• Opdracht
Verschuif in de gegevens van de regel met "Where should I click to: Select" tot en met de regel met "point(640,535)" elke coördinaat met 121 door bij beide getallen 121 op te tellen. Geef alleen die regels volledig opnieuw en laat al het overige ongewijzigd.

• Aangeleverde gegevens
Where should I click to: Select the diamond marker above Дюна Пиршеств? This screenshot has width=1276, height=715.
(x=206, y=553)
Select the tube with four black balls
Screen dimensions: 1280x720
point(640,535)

--

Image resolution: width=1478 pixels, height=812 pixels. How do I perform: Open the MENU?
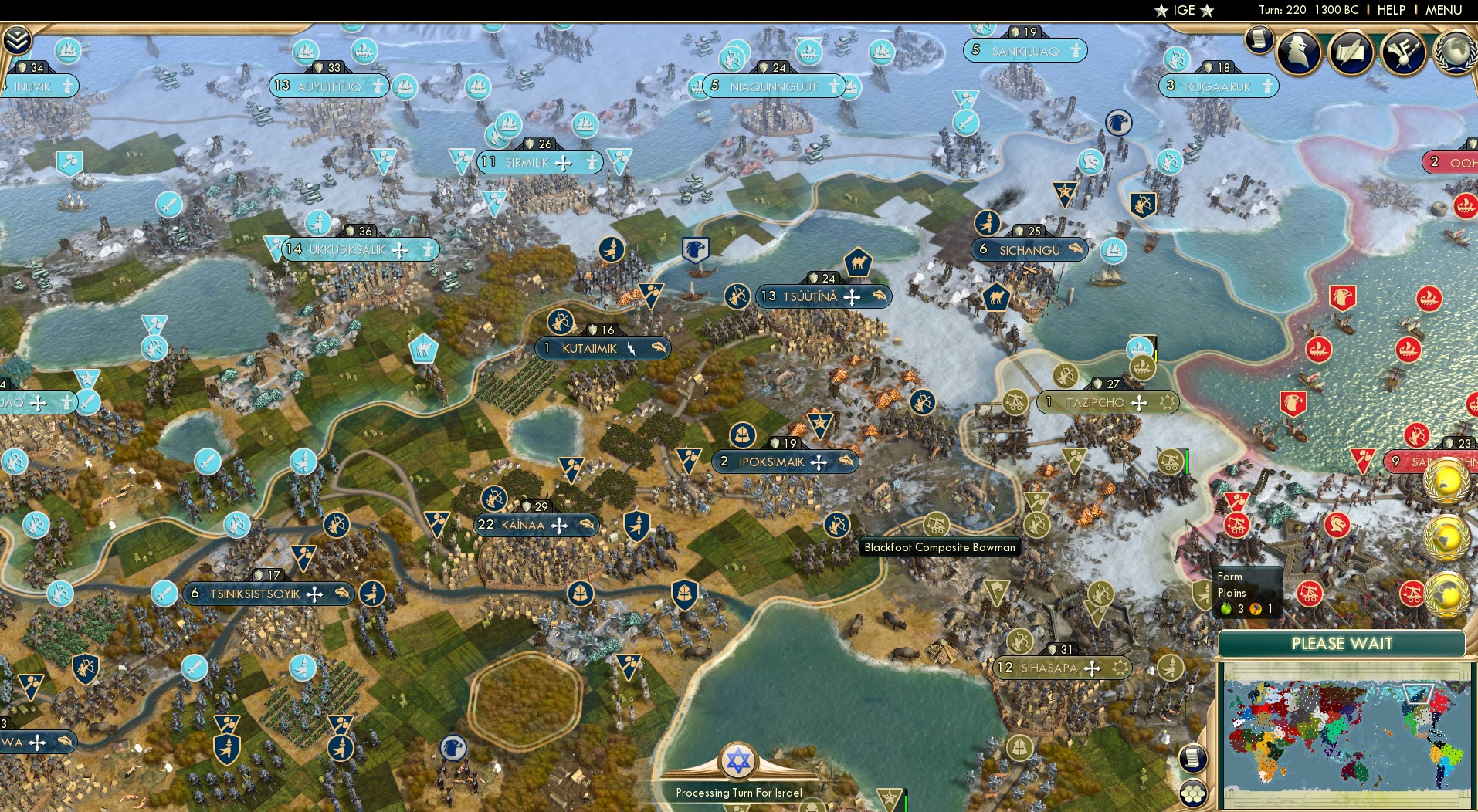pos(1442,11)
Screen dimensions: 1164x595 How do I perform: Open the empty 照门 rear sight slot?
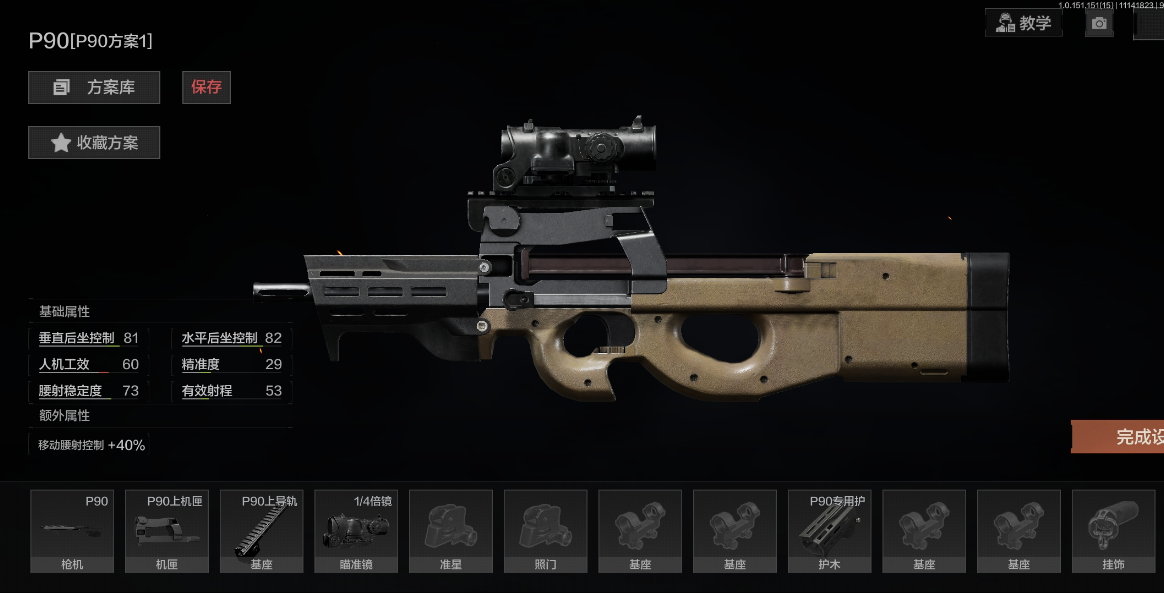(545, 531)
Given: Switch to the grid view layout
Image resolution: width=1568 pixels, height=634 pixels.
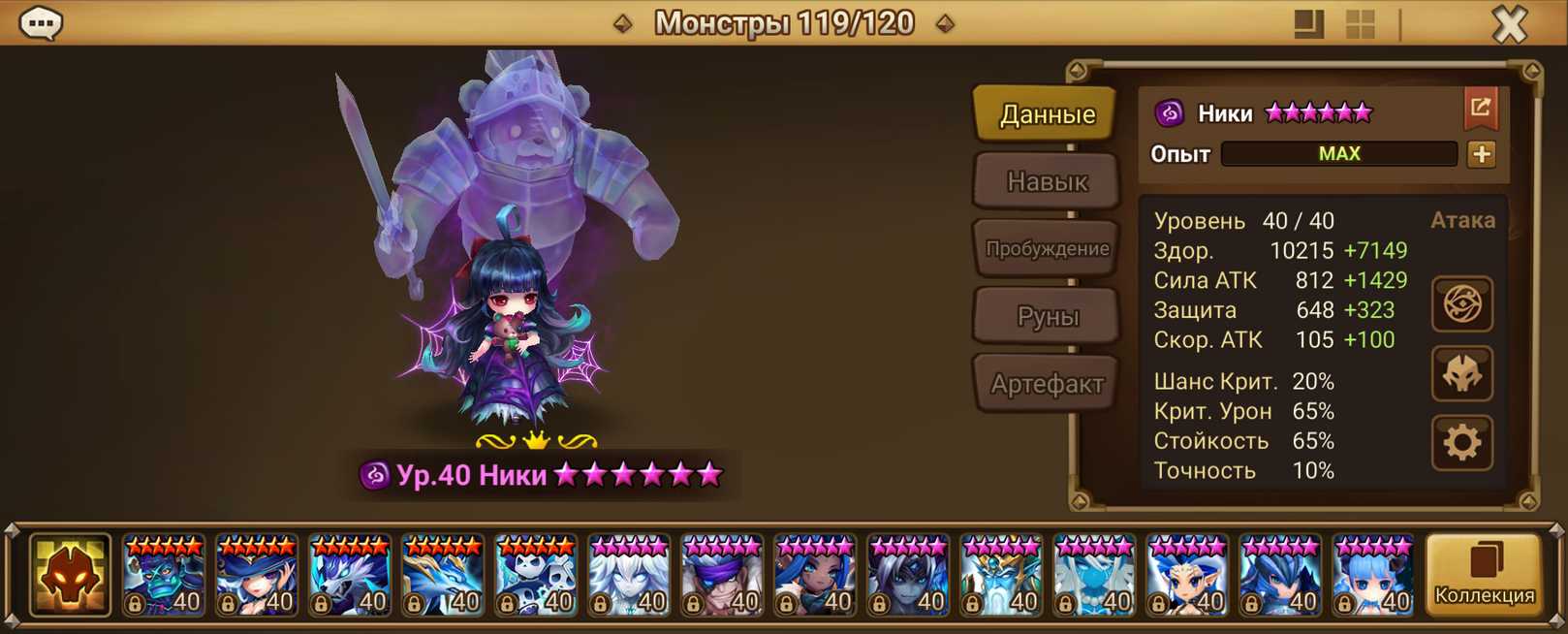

--

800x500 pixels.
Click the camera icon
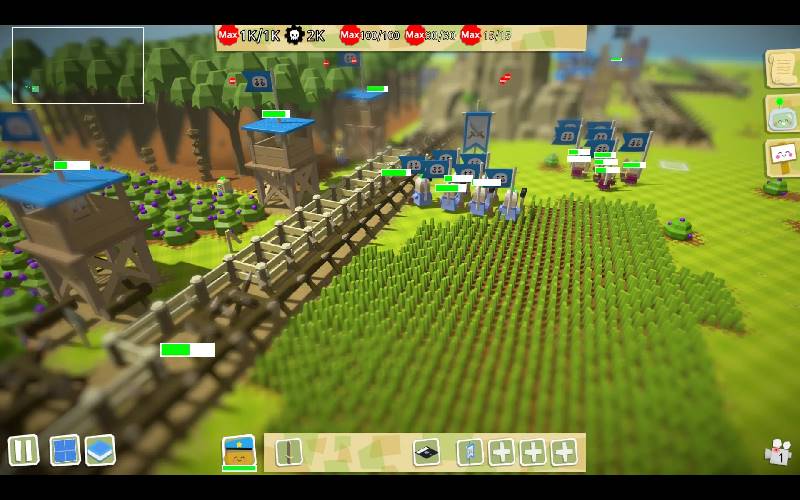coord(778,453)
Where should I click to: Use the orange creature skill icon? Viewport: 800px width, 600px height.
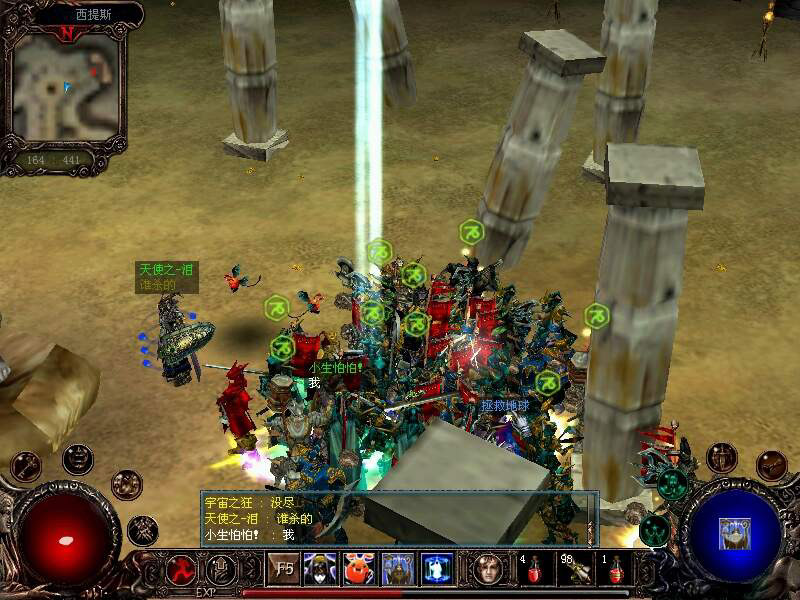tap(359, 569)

• Antwoord
Where should I click to: Select the diamond marker above Дюна Пиршеств? This screenshot has width=1276, height=715.
(x=327, y=674)
Select the tube with four black balls
Screen dimensions: 1280x720
point(761,656)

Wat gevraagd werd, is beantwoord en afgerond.